Paine's first act as captain after Stokes levelled the series was to race over to Lyon and lift him up.
"I said to him that if our players see him dealing with it really quickly and moving on, then our younger players are going to do the same thing," Paine recalled.
"And we turn up to Manchester or our next training session in a much better frame of mind, rather than have guys sulking or whatever you want to call it.
"It hurts, deal with it, move on."
Lyon offered great control with the ball on day four, dismissing Joe Root and Jofra Archer while testing Stokes, but missed a golden chance to snatch a one-run win for Australia in his final over.

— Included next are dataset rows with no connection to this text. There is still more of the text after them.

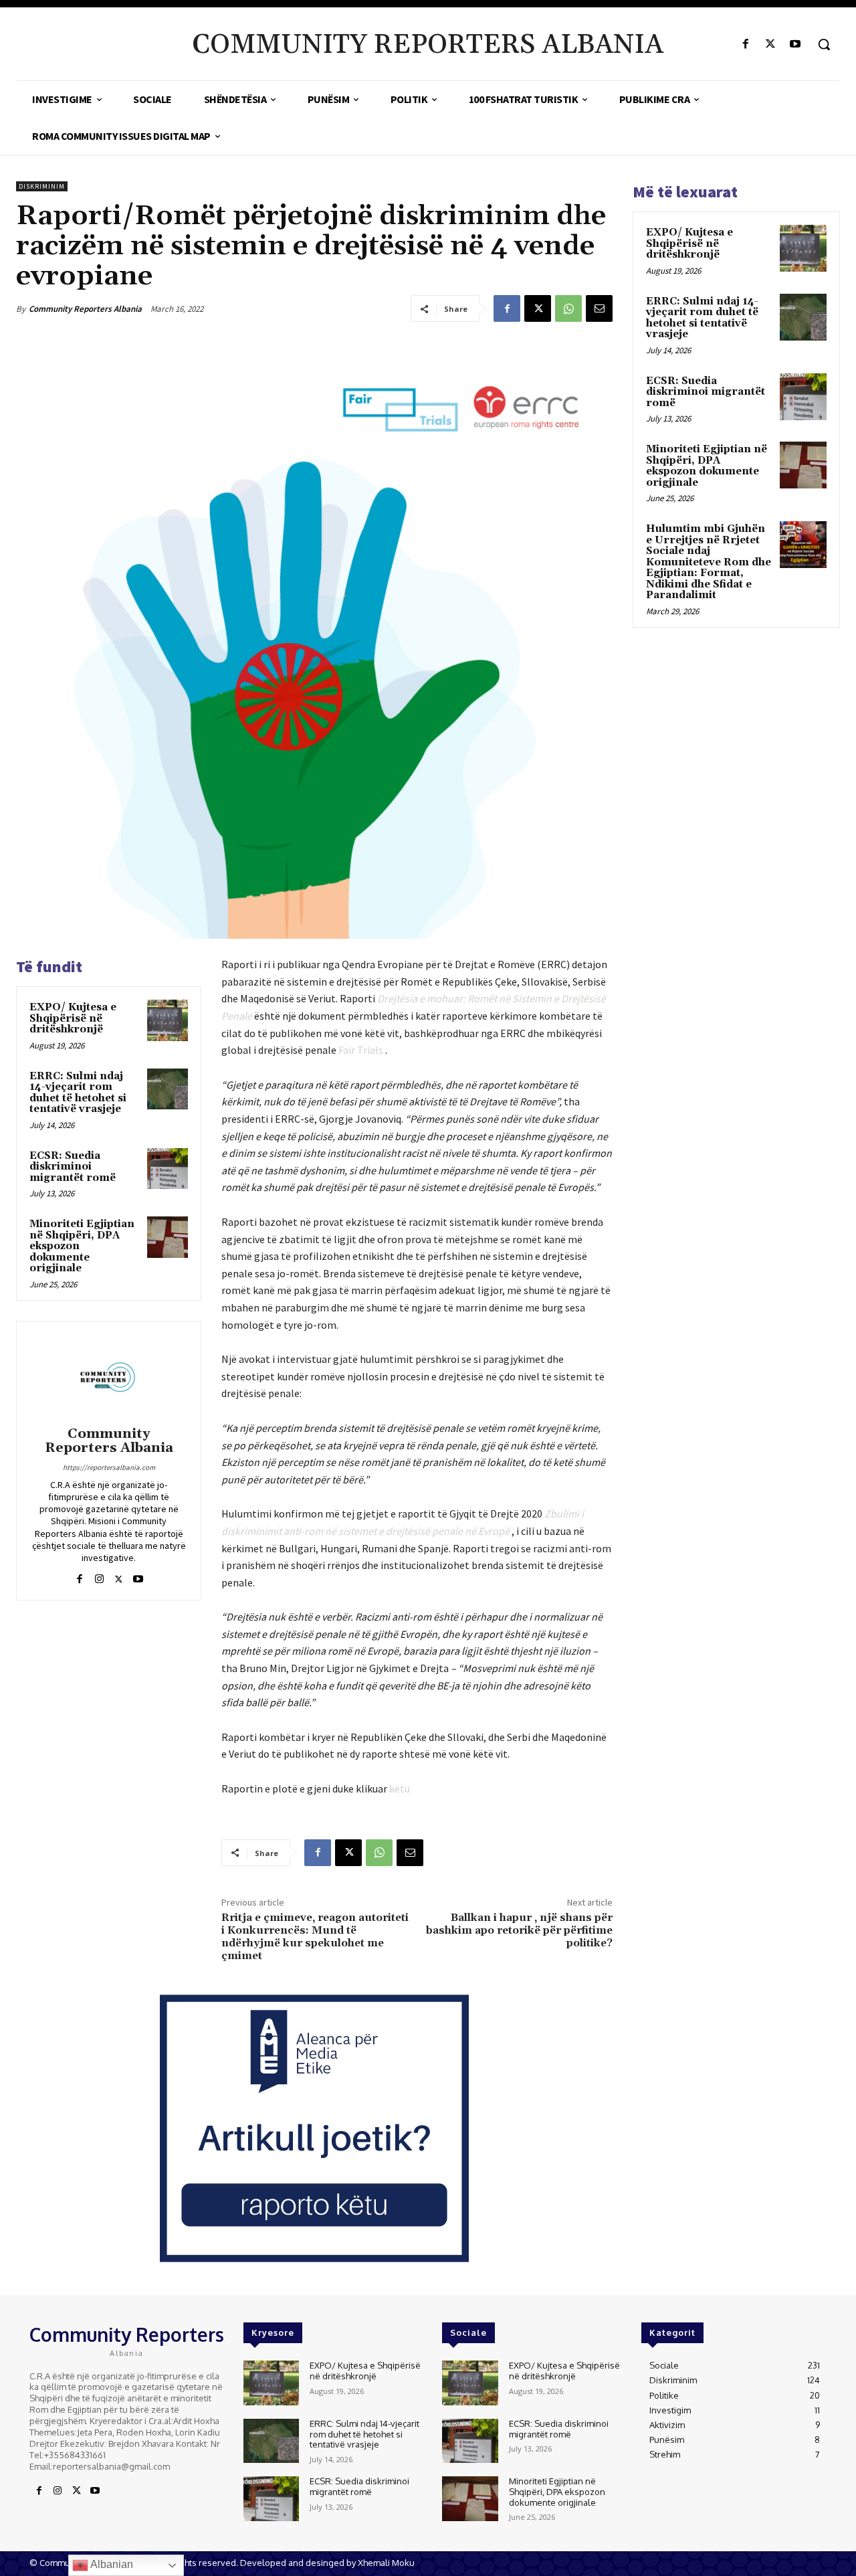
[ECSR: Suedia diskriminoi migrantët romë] (168, 1169)
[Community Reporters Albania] (109, 1376)
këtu (399, 1788)
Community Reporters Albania (85, 308)
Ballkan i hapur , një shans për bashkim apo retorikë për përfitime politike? (519, 1930)
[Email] (599, 308)
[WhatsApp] (568, 308)
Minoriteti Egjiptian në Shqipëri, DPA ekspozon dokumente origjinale (706, 466)
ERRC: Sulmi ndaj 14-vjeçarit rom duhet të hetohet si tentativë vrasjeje (77, 1093)
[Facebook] (745, 44)
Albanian (110, 2564)
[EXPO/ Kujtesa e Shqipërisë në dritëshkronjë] (168, 1020)
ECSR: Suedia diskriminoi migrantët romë (72, 1166)
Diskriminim (42, 186)
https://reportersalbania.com (109, 1467)
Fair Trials (361, 1049)
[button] (824, 44)
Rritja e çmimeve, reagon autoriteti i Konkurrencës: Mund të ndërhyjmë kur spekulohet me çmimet (315, 1937)
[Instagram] (99, 1576)
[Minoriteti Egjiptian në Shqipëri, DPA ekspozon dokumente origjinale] (168, 1237)
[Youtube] (795, 44)
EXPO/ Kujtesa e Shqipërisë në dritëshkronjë (72, 1018)
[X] (771, 44)
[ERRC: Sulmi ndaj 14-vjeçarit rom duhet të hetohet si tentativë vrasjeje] (168, 1089)
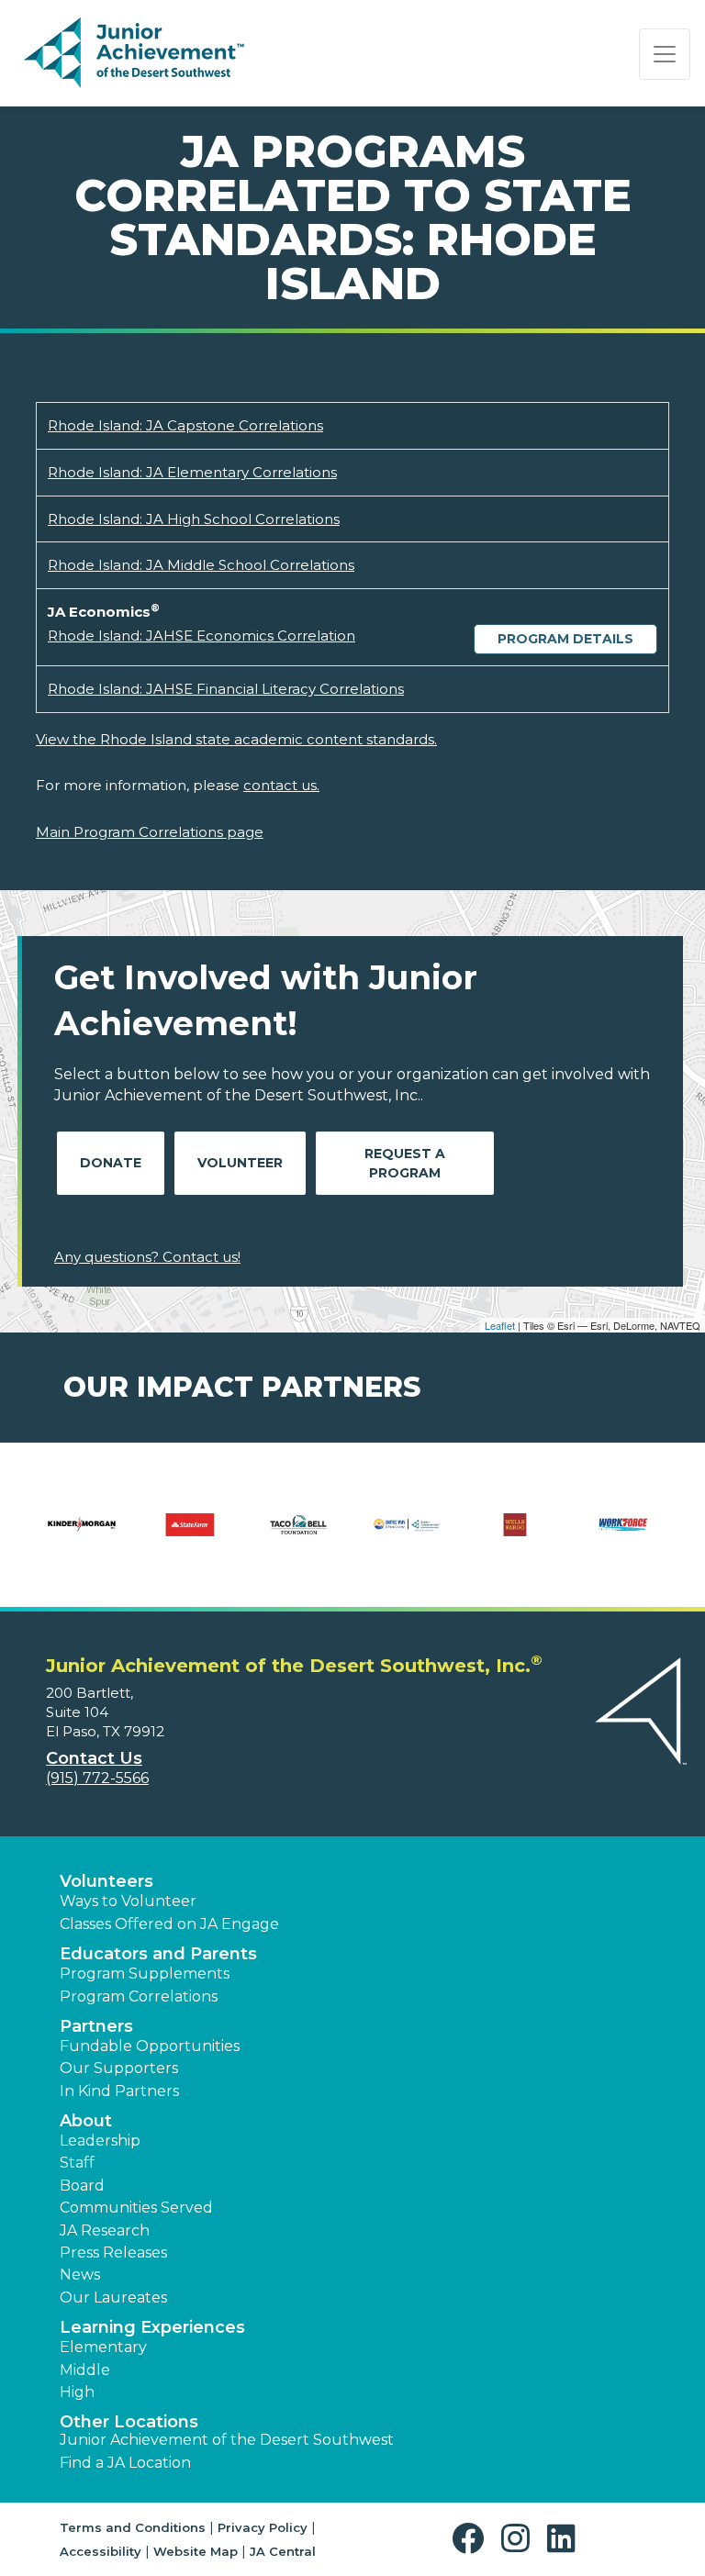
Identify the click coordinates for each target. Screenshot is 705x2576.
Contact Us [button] (94, 1758)
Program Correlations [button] (139, 1996)
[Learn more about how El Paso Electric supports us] (493, 1536)
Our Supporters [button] (119, 2068)
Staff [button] (77, 2162)
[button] (472, 2539)
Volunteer (240, 1162)
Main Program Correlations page (149, 832)
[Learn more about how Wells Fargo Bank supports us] (88, 1536)
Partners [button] (96, 2026)
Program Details (565, 638)
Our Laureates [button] (113, 2297)
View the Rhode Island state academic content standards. (236, 739)
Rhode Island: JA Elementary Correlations (192, 472)
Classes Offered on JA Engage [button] (169, 1924)
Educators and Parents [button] (158, 1954)
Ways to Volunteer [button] (128, 1901)
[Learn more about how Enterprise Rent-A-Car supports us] (602, 1536)
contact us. (281, 785)
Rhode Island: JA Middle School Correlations (201, 565)
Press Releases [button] (113, 2252)
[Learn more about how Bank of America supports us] (385, 1536)
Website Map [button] (195, 2551)
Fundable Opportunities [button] (150, 2046)
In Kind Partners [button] (119, 2091)
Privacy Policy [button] (263, 2527)
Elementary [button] (103, 2347)
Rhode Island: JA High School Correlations (194, 519)
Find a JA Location (125, 2462)
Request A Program (404, 1163)
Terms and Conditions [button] (133, 2527)
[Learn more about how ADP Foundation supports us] (277, 1536)
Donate (110, 1162)
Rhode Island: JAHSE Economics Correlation (201, 635)
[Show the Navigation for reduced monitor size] (664, 54)
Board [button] (82, 2185)
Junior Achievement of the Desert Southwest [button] (227, 2439)
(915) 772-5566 (97, 1778)
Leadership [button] (100, 2140)
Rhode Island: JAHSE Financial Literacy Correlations (226, 688)
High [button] (77, 2392)
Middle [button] (85, 2370)
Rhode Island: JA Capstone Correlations (185, 425)
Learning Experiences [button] (152, 2327)
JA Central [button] (283, 2551)
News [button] (80, 2274)
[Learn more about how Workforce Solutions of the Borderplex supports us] (196, 1536)
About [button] (86, 2121)
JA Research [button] (105, 2230)
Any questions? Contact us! (147, 1257)
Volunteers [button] (106, 1881)
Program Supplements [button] (144, 1973)
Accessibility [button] (100, 2551)
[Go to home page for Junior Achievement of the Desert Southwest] (134, 54)
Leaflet (500, 1325)
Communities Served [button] (136, 2207)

Non-striker Jack Leach took off for a single and would have been found short of his ground if Lyon collected the ball and took the bails off.
Instead, Lyon fumbled the return from Cummins.
"Gazza is obviously extremely disappointed, but no one's perfect. People make mistakes," Paine said.
"The important thing is that when it happens, you cop it on the chin You hold your head up, you stick together as a team and walk off together.
"Those losses hurt and you are allowed to show that but ... (if) you let things drag on and you get caught up in the emotion, it is just wasted energy."
Stokes, already responsible for a mix-up that led to Jos Buttler being run out, was as shocked as England's fans to look up and see Leach halfway down the pitch.
"Me and Leachy could have had a conversation, he was that close," Stokes said.
"That was huge panic stations there because he was so far out.
"Obviously pressure situations in games can really affect what a human does. Nine times out of ten Nathan Lyon would pick that ball up and take the stumps off."